In developed countries, there is systematic registration of CA [1, 3, 4]. In many developing countries, however, birth defect registries are not maintained. Monitoring the malformations and establishing their sociodemographic correlates is not an easy task and is hampered by a number of factors, including inadequate infrastructure for surveillance, ascertainment biases – particularly in rare anomalies, and invasive methods of diagnosis in certain cases. In the absence of detailed epidemiological data on CA, it is difficult to evaluate possible risk factors and to implement effective prevention and care services [5, 6].

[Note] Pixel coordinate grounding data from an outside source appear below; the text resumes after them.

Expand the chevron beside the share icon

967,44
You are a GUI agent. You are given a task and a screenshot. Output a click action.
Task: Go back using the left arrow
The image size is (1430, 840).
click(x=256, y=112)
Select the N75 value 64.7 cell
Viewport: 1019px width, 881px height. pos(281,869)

The health-care system of Pakistan is facing various challenges in service delivery to the population. The majority of the population resides in rural areas, where the infrastructure of health care is present, but it is poorly maintained, in addition to lacking modern equipment and trained professionals [7]. Despite significant improvements over the past two decades in Pakistan, the infant and neonatal mortality rates remain high. In 2015, Pakistan was ranked 149th among 179 countries on the Maternal Mortality Ratio Index, which is very alarming [8]. The allocation of health-care resources, such as finance and transport, is not a need-based process in Pakistan. Furthermore, owing to the high rate of population growth, the number of health-care professionals is inadequate and the existing medical staff is untrained, underpaid, and deprived of the latest facilities for medical practice. Nonetheless, the health-care system mainly relies on private organizations, which provide more advanced facilities at high prices, and the masses cannot afford these facilities. There are massive inequalities in the accessibility of health-care services to the low-socioeconomic-status population [7, 8, 9].

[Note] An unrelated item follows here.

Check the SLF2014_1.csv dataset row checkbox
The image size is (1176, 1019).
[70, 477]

According to a recent estimate, CA caused 2.34% of total deaths in Pakistan [3]. Here, the high incidence of CA has been attributed to various factors, such as maternal malnutrition, inadequate prenatal care, poor socioeconomic setup, rural origin, and a high rate of consanguinity [10, 11, 12]. In a study carried out in the Combined Military Hospital, Kharian, Hussain et al. [13] showed that CA affected 7% of the 3,210 cases. Previously, Perveen and Tyyab [14] showed that neural tube defects were the most prevalent type of anomalies in a tertiary care hospital in Karachi and the commonest associated risk factor was consanguinity. A detailed survey of the medical literature revealed that the majority of the reports on CA were hospital based [10, 11, 12, 13]. Such studies may have an underrepresentation of subjects from rural areas, where most of the deliveries take place at home and with the help of traditional birth attendants [15]. Due to lack of proper surveillance and documentation, the countrywide picture on the epidemiology of CA is fragmented.
The present clinico-epidemiological study on CA was carried out in the Sialkot District of Pakistan, where the majority of the population resides in rural areas.
A descriptive clinical and genetic epidemiological study on CA was carried out in the Sialkot District, which is located in the northeast of Pakistan. The district has four administrative units called “tehsils”. The rural population comprises 74% of the total population, and the literacy rate is 59%. Major ethnicities are the Jatts and Gujjars, while there is also a representation of Rajput, Arain, and Kashmiris. Major languages are Punjabi and Kashmiri [16]. According to the Pakistan Census of 2017, it had a population of 3.9 million. It is an industrial city and is famous for its leather, sports, and surgical products [17].
The study was approved by the Ethical Review Committee of Quaid-i-Azam University, Islamabad (DFBS/2014–3278). All the data were acquired and documented in writing in the presence of family head/guardian after participants had provided informed written or formally documented verbal consent when illiterate. When a participant was below the legal age of providing consent or was incapable of providing it because of disability (deaf-mute, blind, neuromuscular defect), or otherwise incapable, a parent/guardian or literate elder provided written informed consent. They were assured before the start of the study that there would be no breaches of an ethical nature or confidentiality.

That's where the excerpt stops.